Mail, cartelle condivise, password. Questo e altro, nei giorni scorsi, avrebbe chiesto ai dipendenti dell’Autorità Garante per la Privacy il segretario generale Angelo Fanizza, che si è dimesso dall’incarico.

In base a quanto si apprende, gli altri componenti del Collegio – Ginevra Cerrina Ferroni, Agostino Ghiglia, Guido Scorza e Pasquale Stanzione –, riuniti in assemblea, avrebbero deciso di non fare un passo indietro.

«Il segretario generale del Garante per la protezione dei dati personali, Angelo Fanizza, ha rassegnato le proprie dimissioni», è la nota stringata con cui il Collegio ha comunicato quanto avvenuto. Dimissioni, quelle di Fanizza, che dipenderebbero dalla richiesta fatta ai dipendenti dell’Autorità. Una richiesta mediata al capo informatico dell’organismo, Cosimo Covella, che si sarebbe rifiutato di fornire le informazioni personali dei dipendenti. Quale lo scopo della richiesta? Probabilmente scoprire la “talpa” che avrebbe, secondo il Garante, fornito il materiale sull’organismo alla trasmissione Report.

Ed è proprio la trasmissione di Sigfrido Ranucci a svelare il retroscena sulle dimissioni di Fanizza.

«Poche ore fa – si legge sui canali social di Report – è stato reso noto all’interno dell’Autorità un documento riservato in cui il Segreterio Generale chiedeva al dirigente del dipartimento informatico di provvedere urgentemente all’estrazione della posta elettronica, degli accessi vpn, degli accessi alle cartelle condivise, degli spazi di rete condivisi, dei sistemi documentali, dei sistemi di sicurezza. La richiesta di Fanizza – scrive Report – di spiare i lavoratori dell’Autorità risale al 4 novembre, due giorni dopo la prima puntata della nostra inchiesta. Secondo quanto riferito da fonti interne, oggi il dirigente del dipartimento per la sicurezza informatica ha informato i dipendenti e denunciato l’illegittimità di questa richiesta. I lavoratori del Garante della Privacy hanno chiesto le dimissioni dell’intero Collegio».

Dopo Fanizza, però, il resto del Collegio ha deciso di rimanere sulle proprie posizioni e afferma «la propria totale estraneità rispetto alla comunicazione a firma dell'ex segretario generale». Come dire, è colpa solo di Fanizza.

Tutto nasce da una vicenda che risale a un anno fa: l’inchiesta di Report sul caso delle dimissioni dell’allora ministro della Cultura, Gennaro Sangiuliano dopo la notizia del suo rapporto con Maria Rosaria Boccia.

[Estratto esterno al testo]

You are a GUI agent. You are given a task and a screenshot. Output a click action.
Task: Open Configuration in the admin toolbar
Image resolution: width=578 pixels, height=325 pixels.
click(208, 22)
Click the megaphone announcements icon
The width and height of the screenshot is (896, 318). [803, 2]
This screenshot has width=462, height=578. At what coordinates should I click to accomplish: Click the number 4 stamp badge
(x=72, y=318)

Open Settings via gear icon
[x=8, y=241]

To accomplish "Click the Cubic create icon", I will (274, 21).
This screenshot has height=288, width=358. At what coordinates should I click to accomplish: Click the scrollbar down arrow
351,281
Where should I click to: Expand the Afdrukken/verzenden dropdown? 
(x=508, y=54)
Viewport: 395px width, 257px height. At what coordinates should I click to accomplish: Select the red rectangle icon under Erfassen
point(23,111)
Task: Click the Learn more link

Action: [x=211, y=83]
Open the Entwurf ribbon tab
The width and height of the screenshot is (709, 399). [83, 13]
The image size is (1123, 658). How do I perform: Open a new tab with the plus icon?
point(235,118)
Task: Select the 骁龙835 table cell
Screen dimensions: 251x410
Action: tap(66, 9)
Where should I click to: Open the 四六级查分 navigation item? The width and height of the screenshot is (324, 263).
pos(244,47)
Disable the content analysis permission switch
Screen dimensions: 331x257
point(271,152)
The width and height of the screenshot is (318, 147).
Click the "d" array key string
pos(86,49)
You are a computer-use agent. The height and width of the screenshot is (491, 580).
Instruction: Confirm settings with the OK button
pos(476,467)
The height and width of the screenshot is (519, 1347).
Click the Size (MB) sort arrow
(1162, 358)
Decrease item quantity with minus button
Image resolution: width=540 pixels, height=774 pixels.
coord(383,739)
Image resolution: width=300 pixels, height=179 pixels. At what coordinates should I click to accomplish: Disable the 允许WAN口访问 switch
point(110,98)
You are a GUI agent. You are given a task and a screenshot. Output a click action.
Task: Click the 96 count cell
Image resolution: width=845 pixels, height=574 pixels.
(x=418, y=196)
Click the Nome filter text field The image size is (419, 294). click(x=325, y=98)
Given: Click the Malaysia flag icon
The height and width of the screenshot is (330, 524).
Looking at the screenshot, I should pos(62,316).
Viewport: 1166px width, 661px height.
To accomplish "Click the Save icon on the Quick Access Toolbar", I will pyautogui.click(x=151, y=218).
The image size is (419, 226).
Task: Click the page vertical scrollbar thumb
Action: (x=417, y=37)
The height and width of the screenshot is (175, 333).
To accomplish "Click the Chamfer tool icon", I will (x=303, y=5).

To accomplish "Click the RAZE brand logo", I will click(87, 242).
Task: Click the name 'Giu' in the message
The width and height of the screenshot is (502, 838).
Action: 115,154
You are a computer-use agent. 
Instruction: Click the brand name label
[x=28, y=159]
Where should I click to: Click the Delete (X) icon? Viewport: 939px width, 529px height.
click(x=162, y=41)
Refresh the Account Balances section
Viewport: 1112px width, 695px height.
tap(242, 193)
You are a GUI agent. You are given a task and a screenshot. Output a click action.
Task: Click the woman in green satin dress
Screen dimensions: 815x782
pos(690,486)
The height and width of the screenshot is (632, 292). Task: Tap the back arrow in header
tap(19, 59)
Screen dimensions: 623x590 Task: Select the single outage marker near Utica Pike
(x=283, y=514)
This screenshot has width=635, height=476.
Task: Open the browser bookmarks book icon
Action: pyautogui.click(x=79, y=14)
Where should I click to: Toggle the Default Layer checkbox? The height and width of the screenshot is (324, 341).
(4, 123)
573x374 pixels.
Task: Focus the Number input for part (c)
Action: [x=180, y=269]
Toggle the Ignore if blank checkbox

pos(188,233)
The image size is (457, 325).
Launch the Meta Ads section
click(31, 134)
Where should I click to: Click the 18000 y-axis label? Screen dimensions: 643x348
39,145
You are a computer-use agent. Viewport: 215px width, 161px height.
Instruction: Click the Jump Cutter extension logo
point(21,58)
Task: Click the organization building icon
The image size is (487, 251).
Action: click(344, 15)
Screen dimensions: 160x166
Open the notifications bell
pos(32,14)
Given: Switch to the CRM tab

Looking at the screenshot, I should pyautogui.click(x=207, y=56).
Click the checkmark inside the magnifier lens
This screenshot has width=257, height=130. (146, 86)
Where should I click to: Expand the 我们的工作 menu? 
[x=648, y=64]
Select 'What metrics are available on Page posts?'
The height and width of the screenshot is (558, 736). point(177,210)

Report manda in onda anche l’audio di una telefonata tra il ministro e la moglie sull’allontanamento di Boccia dal ministero. Per questo la giornalista Federica Corsini, consorte di Sangiuliano, presenta un ricorso al Garante in data 13 ottobre 2024, sostenendo che l’audio sia stato «acquisito illecitamente».

A un anno di distanza, il 23 ottobre 2025, l’Autorità decide sul ricorso, comminando alla trasmissione di Rai3 una multa da 150 mila euro.

Subito dopo la notizia, Report mostrerà un video in cui Ghiglia entra in via della Scrofa, sede di Fratelli d’Italia, dove rimane per un’ora, proprio il giorno prima della decisione sulla multa. Il sottinteso è che lì lui abbia incontrato Arianna Meloni, capo della segreteria politica del partito.